A spokesman for the mayor stressed Wednesday that the preliminary budget released in March was subject to change.

"Property tax cuts have always been a priority for the mayor," spokesman Kevin Harris said. He said officials have not identified specific funds to allocate to a tax cut — which, depending on its size, could deprive the treasury of several million dollars.

Baltimore's property tax rate is double that of surrounding jurisdictions. In 2010, the city's tax rate was $2.268 per $100 of assessed value. The rate for owner-occupied properties now stands at $2.131.

City officials said their ability to reduce the tax rate would hinge in part on how much money in state aid the schools receive.

Gov. Larry Hogan is considering whether to allocate $11.6 million in state aid to Baltimore's schools. The General Assembly, in a dispute with the governor over tax cuts and pension funding, among other issues, set aside about $68 million in funding for schools statewide. But Hogan said he has not decided how he will use the money.

Kleine called the school funding issue "very serious."

## SET OF TASKS
1. Rewrite the Baltimore budget article starting at "A spokesman for" and ending at "stands at $2.131.", replacing "spokesman" with "representative".
2. Answer these questions from the Baltimore budget article:
(a) What is the name of the mayor's spokesman?
(b) What was Baltimore's property tax rate in 2010?
(c) How much state aid for Baltimore's schools is Gov. Larry Hogan considering?
3. Continue the article on Baltimore's budget and property taxes from its last sentence.

## DATA SEGMENT
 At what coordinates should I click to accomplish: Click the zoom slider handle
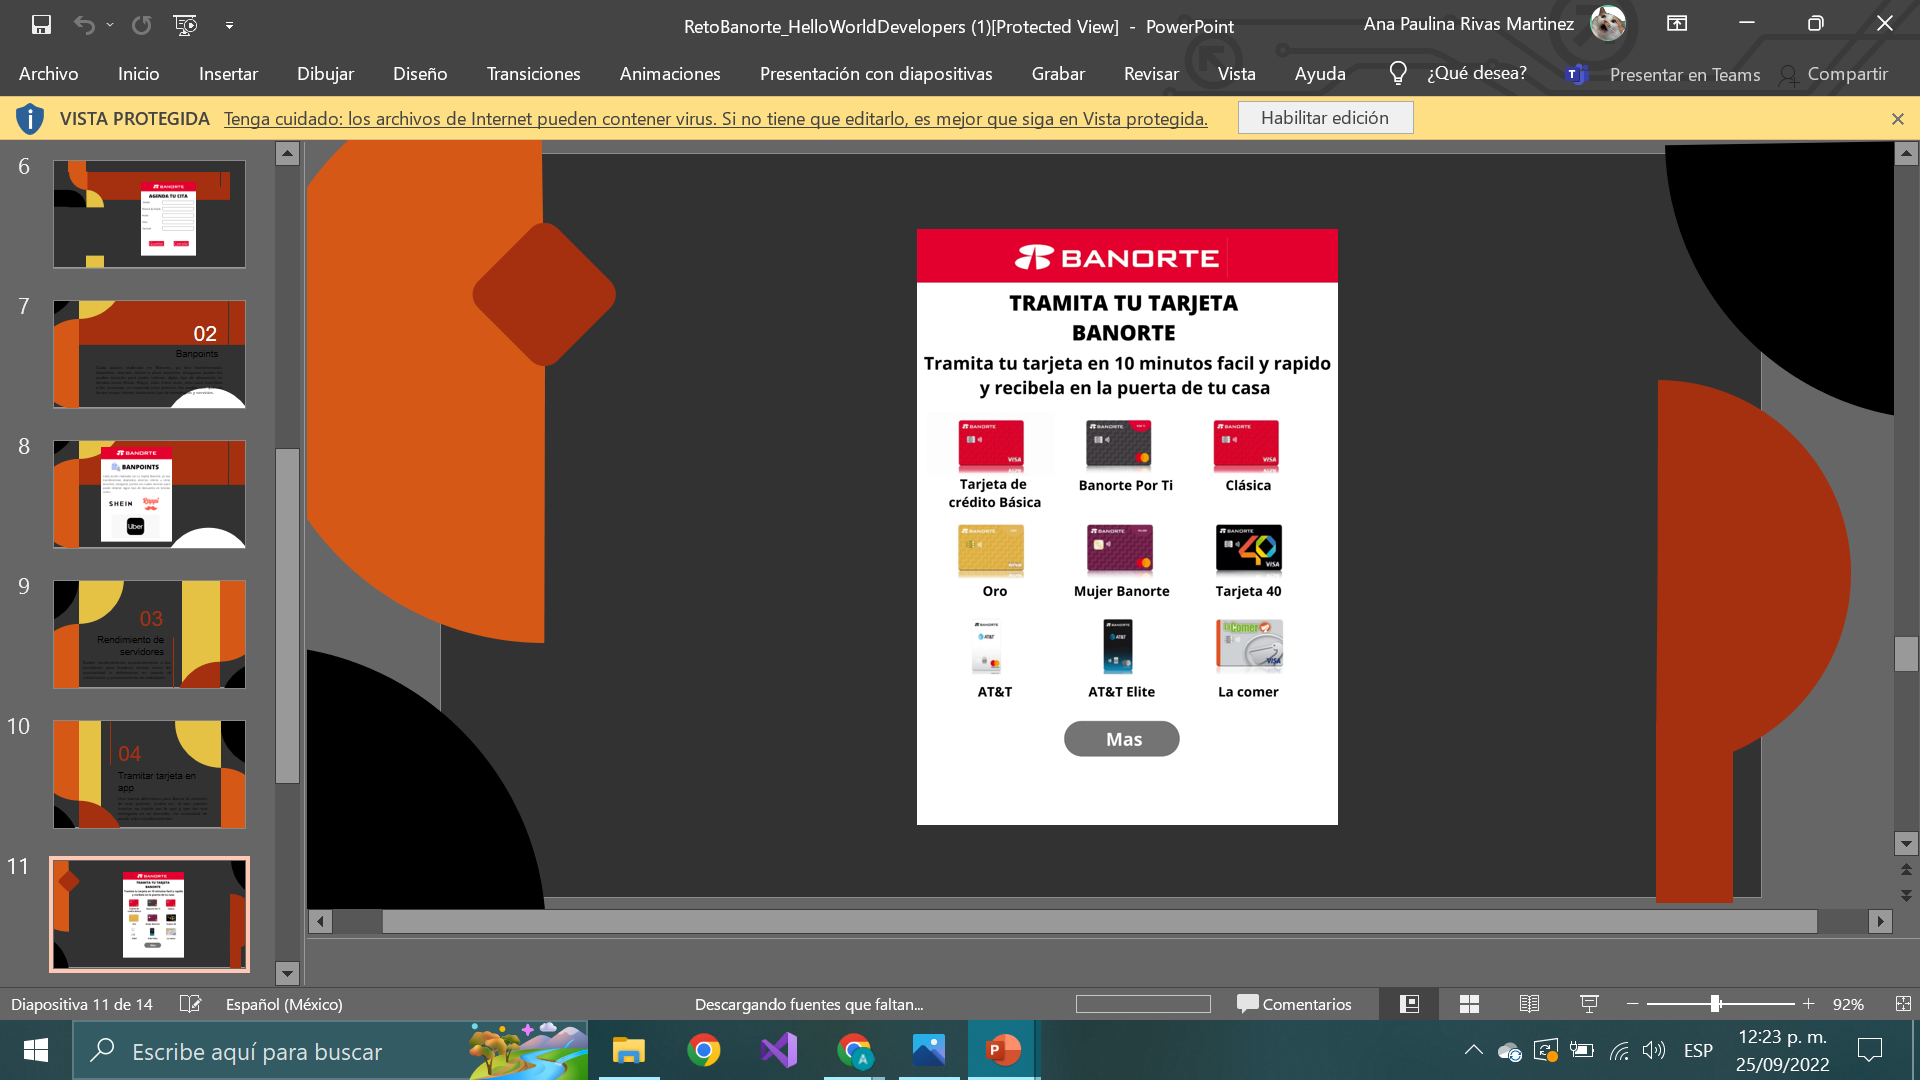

## PER-TASK ANSWERS
1.
A representative for the mayor stressed Wednesday that the preliminary budget released in March was subject to change.

"Property tax cuts have always been a priority for the mayor," representative Kevin Harris said. He said officials have not identified specific funds to allocate to a tax cut — which, depending on its size, could deprive the treasury of several million dollars.

Baltimore's property tax rate is double that of surrounding jurisdictions. In 2010, the city's tax rate was $2.268 per $100 of assessed value. The rate for owner-occupied properties now stands at $2.131.

2.
(a) Kevin Harris
(b) $2.268 per $100 of assessed value
(c) $11.6 million

3.
"I know the schools are looking to us for some assistance there," he said. "There will be some difficult choices to make."

Last year, the city's tax base grew by $1.3 billion — by far the fastest rate in the state. But those gains have come with a cost: Baltimore lost $14 million in state aid to city schools under a funding formula.

With Baltimore's economy improving, the city expects to bring in $72 million more in property tax revenue in fiscal year 2016. But city officials have allocated only about $5.3 million more in aid to the school system.

Rawlings-Blake said she is "still concerned about the schools budget."

She said the spending plan introduced by Baltimore schools CEO Gregory Thornton is dependent on millions of dollars "caught up in no man's land with the governor's budget."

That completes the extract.